Baclofen Shows Limited Role in GERD

Jim Kling

June 28, 2022

A randomized clinical trial indicated that add-on baclofen may be of benefit to patients on adequate doses of proton pump inhibitors (PPI) with refractory gastroesophageal reflux disease (GERD). However, the benefit was limited to a subset of patients with positive symptom association probability (SAP), which was calculated using 24-hour combined multichannel intraluminal impedance and pH monitoring (24h pH-MII).

"Empirical add-on therapy with baclofen in GERD patients with persisting typical symptoms in spite of double-dose PPI therapy does not seem justified. The use of baclofen should be limited to patients who display a positive SAP for typical reflux symptoms (heartburn and/or regurgitation) during PPI therapy," researchers led by Ans Pauwels, PhD, MPharmSc, of the Catholic University of Leuven (Belgium) concluded in Alimentary Pharmacology & Therapeutics.

Asked to comment, Philip Katz, MD, professor of medicine and director of GI Function Laboratories at Weill Cornell Medicine and a co-author of some recent GERD guidelines said, "What it tells me is that baclofen may be useful to a patient population that has an accurate diagnosis of reflux hypersensitivity. The difficulty with this study is that the patients you would expect to be helped by baclofen, which were patients who satisfied the criteria for true GERD, didn't have any improvement."

PPIs are effective at reducing acid reflux and promoting esophageal healing in GERD patients, but they have little effect on non-acid reflux. Heartburn is most often tied to acid reflux, but regurgitation occurs with similar frequency during both acid and non-acid episodes.

Up to 50% of patients still have reflux despite PPI treatment, and many of these patients will respond to higher PPI doses. However, those who don't respond are left with few treatment choices.
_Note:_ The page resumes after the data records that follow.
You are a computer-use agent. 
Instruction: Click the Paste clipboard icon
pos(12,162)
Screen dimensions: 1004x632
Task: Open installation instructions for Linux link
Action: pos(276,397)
Reflux events generally occur during transient lower esophageal sphincter relaxations (TLOSRs), and this mechanism is predominant in mild and moderate GERD. A gamma-aminobutyric acid type B receptor agonist, baclofen reduces TLOSRs and associated reflux episodes following meals. Few studies have examined the clinical potential of baclofen in refractory GERD, and it generally is only used after determining that ongoing weakly acidic reflux is responsible for symptoms, using 24h pH-MII.

The study included about 60 patients who underwent 24-hour monitoring while taking a PPI twice daily. Over a 2-week run-in period, participants filled out daily diaries and were randomized to placebo or baclofen 3 times daily over 4 weeks. The baclofen dose was 5 mg for the first week, then 10 mg for the next 3 weeks.

At the end of treatment, 24h pH-MII was repeated. The researchers found no significant decreases in non-acid reflux events after placebo treatment (corrected P = .74) and a trend towards a reduction following baclofen treatment (corrected P = .12).

Although the results won't change his practice significantly, Katz congratulated the authors on the thoroughness of the study. However, he noted that wellbeing is a difficult endpoint to study: "The importance of this study to me is that it confirms that baclofen shouldn't be used empirically, since there was no improvement in patients who were functional, and it was hard to find improvement in any group. This reinforces the need for a thorough work-up of the patient with GERD."

The drug also had some tolerability issues: 16% of patients on baclofen discontinued its use because of adverse events such as drowsiness, dizziness, headache, and nausea.

An important limitation of the study is that the researchers recruited patients with persistent GERD symptoms despite use of PPIs. "Calling it refractory GERD is tricky because they didn't prove they had GERD before they were enrolled in the study. That being said, the researchers did a very rigorous, very careful study to try and find potentially some place that baclofen might benefit patients," said Katz.

The authors of the study and Katz have no relevant financial disclosures.